DATA SECTION
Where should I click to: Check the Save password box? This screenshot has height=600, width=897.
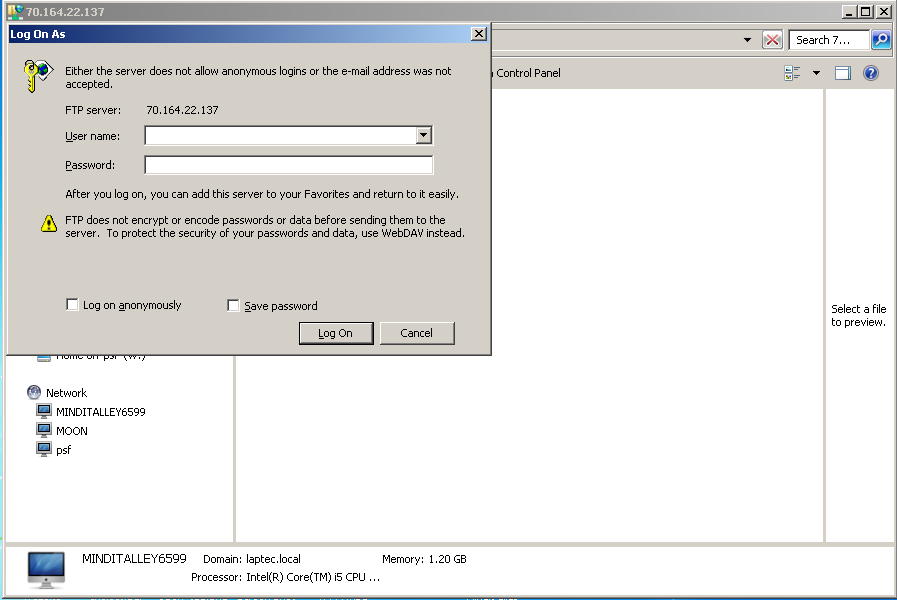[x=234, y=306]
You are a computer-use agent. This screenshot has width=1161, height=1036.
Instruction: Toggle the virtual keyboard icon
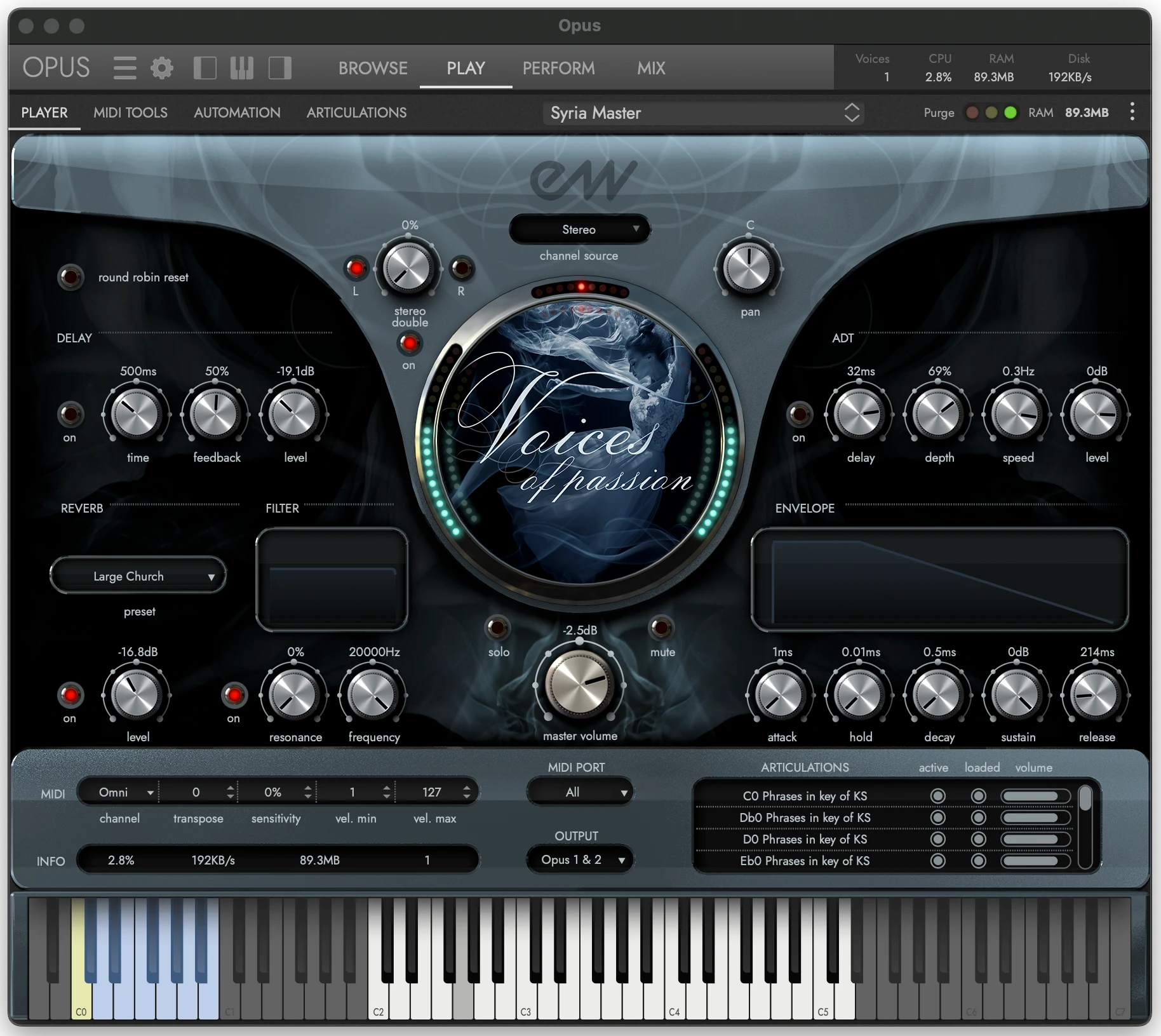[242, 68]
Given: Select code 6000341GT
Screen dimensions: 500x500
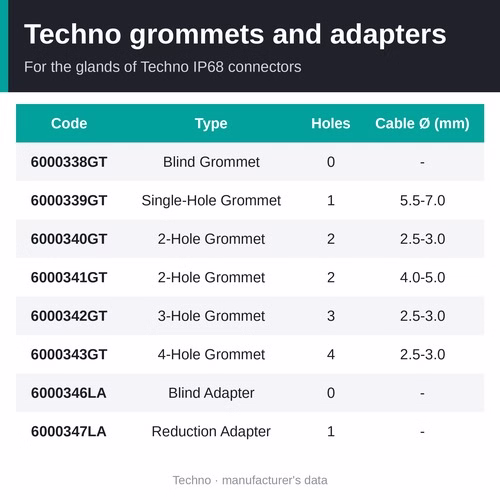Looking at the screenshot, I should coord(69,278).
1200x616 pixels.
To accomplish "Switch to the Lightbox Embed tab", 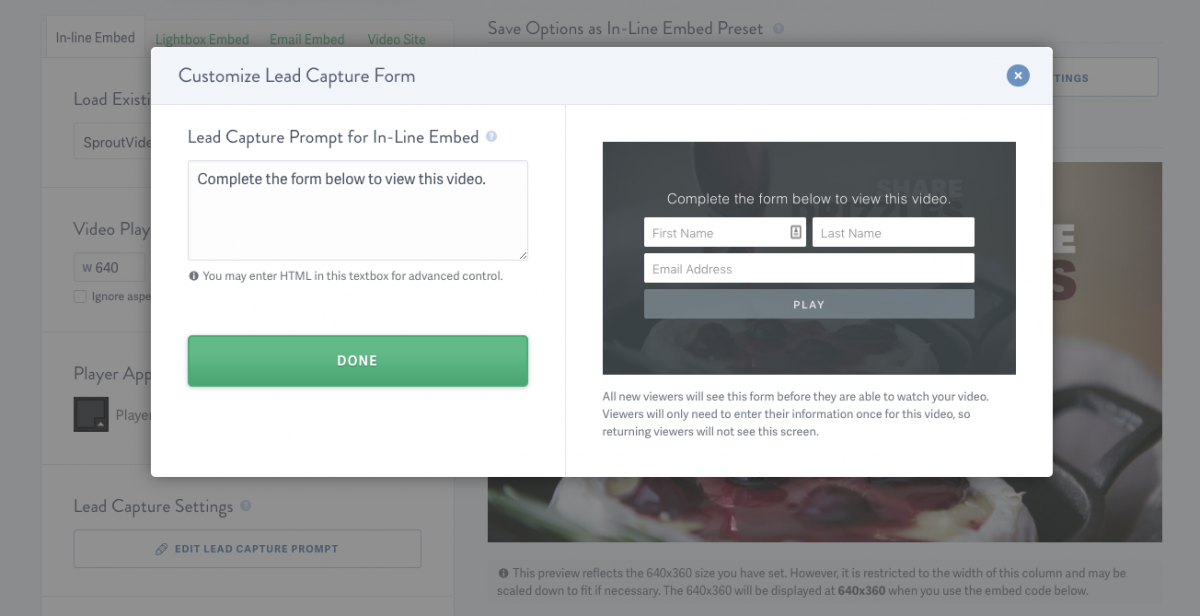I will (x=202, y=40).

AIM OF THE EXERCISE
Nothing but the lines above, starting at the line that contains "You are a computer-use" and ending at the line that contains "1200x616 pixels.", should be given again, exactly and without the pictures.

EXERCISE ANSWER
You are a computer-use agent. This screenshot has width=1161, height=1036.
Instruction: Toggle the virtual keyboard icon
[242, 68]
Given: Select code 6000341GT
Screen dimensions: 500x500
Looking at the screenshot, I should coord(69,278).
1200x616 pixels.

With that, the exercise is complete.